Cowering in the safety of one’s bed as an adult, battling sleep while lit only by a phone screen showing images of real destruction and atrocity happening in Ukraine in real time, feels palpable and embarrassing. These are stories of bravery in the face of unimaginable trauma, of individual valor and defiance in the face of institutional, imperial terror, images of death and destruction inflicted upon innocent families. You want to believe that you would find this courage and tenacity in yourself if faced with such horror, that you would do anything and pay any price to protect your family, your home, your people. But you apparently are also functionally crippled by the mere thought of Jason Robards’s hair.
There is obvious survivor’s guilt in this kind of cowardice, and also a narcissism in even reading these stories and seeing these images and filtering them through your own experience and agenda. It should be enough to empathize and to think of ways to be helpful without doing the math on what the carnage means to you personally. The alternative is hoping that the unchecked death and destruction remain limited to millions of undeserving people in one faraway country, which does not feel like whatever the person who invented the word hope had in mind.
The gritty reboot of nuclear paranoia has become easy group-text fodder for neurotics of a certain age, like being happy for Bob Odenkirk. People who did not grow up under the specter of the Cold War and who did not regularly have terms like “mutually assured destruction” hammered-and-sickled into their consciousness are no less cognizant of the current threat, but those worries may not necessarily feel familiar. Triggered is the word I am dancing around.
The spiritually evolved position, I guess, is to understand that this is a situation I cannot control, no matter how much I try to, or try not to, envision it. Donating, protesting, learning about mutual aid programs—these are real and actionable ways of not only helping the people in the world who need it most, but feeling less helpless and impotent yourself. Be with the people who are important to you, spend your time in ways that feel fulfilling, and try to rid yourself of the things in your life that are not that.

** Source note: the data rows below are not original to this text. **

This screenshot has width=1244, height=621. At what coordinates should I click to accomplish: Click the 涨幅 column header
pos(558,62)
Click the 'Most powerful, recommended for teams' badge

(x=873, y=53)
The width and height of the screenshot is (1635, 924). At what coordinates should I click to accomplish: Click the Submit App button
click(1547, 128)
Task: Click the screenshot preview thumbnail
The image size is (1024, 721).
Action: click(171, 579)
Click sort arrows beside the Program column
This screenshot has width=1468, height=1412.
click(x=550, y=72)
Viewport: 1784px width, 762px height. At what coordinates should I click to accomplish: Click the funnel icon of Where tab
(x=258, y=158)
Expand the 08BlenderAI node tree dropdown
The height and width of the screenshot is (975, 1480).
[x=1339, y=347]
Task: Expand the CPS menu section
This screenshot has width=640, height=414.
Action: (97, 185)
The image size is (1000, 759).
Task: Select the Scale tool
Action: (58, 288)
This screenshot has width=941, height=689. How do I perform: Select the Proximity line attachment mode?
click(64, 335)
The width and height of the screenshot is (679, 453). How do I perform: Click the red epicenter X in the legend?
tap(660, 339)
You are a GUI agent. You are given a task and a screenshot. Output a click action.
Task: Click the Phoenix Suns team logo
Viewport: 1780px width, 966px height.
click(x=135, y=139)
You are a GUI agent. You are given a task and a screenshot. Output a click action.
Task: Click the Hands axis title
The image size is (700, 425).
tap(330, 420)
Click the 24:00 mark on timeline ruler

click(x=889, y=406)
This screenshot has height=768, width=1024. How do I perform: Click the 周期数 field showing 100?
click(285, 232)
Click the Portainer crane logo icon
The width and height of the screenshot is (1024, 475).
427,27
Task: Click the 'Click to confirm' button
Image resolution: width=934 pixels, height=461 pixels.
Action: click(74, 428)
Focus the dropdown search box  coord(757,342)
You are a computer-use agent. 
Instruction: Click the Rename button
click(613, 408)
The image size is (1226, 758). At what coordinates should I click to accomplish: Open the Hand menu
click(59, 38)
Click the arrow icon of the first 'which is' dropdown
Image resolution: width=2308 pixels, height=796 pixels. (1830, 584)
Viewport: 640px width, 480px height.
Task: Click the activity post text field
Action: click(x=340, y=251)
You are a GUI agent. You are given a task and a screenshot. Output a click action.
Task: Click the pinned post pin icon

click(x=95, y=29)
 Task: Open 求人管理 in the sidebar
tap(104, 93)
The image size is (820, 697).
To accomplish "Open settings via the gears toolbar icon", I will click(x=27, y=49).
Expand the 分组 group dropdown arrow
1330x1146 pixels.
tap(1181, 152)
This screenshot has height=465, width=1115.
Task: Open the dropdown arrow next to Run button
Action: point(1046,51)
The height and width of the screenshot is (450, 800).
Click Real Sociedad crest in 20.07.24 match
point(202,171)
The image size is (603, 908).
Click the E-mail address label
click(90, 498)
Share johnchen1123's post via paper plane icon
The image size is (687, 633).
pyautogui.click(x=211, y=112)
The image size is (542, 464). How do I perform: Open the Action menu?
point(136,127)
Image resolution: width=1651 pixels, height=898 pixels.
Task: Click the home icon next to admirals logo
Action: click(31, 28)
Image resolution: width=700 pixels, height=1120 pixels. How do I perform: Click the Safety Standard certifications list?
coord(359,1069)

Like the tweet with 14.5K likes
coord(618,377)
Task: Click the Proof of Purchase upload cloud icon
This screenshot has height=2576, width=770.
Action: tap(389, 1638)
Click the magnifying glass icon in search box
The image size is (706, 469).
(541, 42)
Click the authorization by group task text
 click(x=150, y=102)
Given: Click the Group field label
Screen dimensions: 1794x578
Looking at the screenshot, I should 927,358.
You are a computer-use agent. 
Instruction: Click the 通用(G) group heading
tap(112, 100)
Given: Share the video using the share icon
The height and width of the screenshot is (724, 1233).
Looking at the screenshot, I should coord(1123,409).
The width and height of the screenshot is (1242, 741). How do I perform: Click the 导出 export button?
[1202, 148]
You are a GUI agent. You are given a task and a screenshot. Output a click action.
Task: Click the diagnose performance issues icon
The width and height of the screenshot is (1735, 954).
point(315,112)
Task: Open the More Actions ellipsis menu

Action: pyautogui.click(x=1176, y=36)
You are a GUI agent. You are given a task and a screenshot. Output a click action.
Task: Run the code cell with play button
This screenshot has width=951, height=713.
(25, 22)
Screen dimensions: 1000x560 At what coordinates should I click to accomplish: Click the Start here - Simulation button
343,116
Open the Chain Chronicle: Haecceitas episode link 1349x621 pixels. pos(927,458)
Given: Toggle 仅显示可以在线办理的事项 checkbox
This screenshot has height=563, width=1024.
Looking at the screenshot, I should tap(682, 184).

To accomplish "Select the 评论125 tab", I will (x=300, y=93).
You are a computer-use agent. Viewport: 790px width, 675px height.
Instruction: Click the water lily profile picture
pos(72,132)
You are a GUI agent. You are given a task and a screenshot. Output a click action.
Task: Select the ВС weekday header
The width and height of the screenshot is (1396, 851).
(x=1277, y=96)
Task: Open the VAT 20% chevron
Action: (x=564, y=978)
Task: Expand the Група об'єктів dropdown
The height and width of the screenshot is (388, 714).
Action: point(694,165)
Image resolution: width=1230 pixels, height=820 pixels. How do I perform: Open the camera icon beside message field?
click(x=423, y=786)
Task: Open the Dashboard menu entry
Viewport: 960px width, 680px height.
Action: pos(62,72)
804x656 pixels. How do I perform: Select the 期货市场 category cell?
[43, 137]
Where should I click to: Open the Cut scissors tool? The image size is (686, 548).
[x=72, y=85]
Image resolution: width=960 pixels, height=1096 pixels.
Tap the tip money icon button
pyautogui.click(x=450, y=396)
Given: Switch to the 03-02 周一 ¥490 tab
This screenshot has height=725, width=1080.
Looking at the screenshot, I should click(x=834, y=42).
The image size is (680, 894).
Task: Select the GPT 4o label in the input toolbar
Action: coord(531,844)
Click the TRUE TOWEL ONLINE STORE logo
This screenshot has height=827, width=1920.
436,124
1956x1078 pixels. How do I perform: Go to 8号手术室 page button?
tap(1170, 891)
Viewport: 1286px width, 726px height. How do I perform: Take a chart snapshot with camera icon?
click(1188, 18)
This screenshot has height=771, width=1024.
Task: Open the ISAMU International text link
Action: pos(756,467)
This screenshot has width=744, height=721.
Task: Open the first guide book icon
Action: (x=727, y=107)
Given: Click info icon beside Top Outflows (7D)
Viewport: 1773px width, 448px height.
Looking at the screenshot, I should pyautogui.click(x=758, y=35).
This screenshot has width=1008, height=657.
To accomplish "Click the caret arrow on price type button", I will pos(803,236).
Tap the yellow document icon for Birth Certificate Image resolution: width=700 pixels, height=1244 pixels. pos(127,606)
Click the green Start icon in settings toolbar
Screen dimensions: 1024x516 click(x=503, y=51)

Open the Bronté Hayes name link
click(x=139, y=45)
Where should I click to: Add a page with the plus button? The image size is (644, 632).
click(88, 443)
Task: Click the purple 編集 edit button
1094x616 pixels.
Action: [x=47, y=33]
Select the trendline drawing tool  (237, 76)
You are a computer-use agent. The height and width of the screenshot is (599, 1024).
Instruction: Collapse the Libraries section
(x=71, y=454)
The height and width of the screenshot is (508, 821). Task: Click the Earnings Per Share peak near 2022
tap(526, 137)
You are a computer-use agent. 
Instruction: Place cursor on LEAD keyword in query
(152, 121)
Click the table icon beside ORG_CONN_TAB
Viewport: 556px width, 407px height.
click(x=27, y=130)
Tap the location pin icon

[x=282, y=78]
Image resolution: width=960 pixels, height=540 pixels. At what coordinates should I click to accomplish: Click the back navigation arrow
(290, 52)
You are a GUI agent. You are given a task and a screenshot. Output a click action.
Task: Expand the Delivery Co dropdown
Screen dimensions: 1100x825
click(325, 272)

But when it comes to the escalation that could lead to showers of ICBMs, there really does seem precious little an individual can do to exact change. Nothing will really equalize us all like that button being pushed, save for those forward-thinking billionaires who have already decamped to their tricked-out New Zealand bunkers. Dying horribly, and hopefully instantly, within minutes of the action is the last thing left that can’t really be argued about or reasoned with. Until then, the choice seems to be: Think about it or do not think about it. People who do the latter are likely to have an easier time.
My solution when I was younger was to read more, to learn more about the things that worried me most as a means of feeling some semblance of control. I understood missile trajectories and likely targets, tried to calculate what the fallout would be around my house if Times Square were a primary target. I was a hypochondriac who read about the conditions I imagined myself to be suffering from in order to debunk them, only to accidentally skip to the wrong page and find something entirely new to be upset about.
This has certainly been my coping mechanism throughout COVID. The hours and days I spent poring over jargony epidemiology threads, analyzing the relative efficacies of various vaccination combinations, and trying to calculate the risk probability of every activity my family undertook for two years seemed pretty wasted once we all just caught it anyway. It would be nice to have that time back, although I’m not sure what I would have done with it anyway.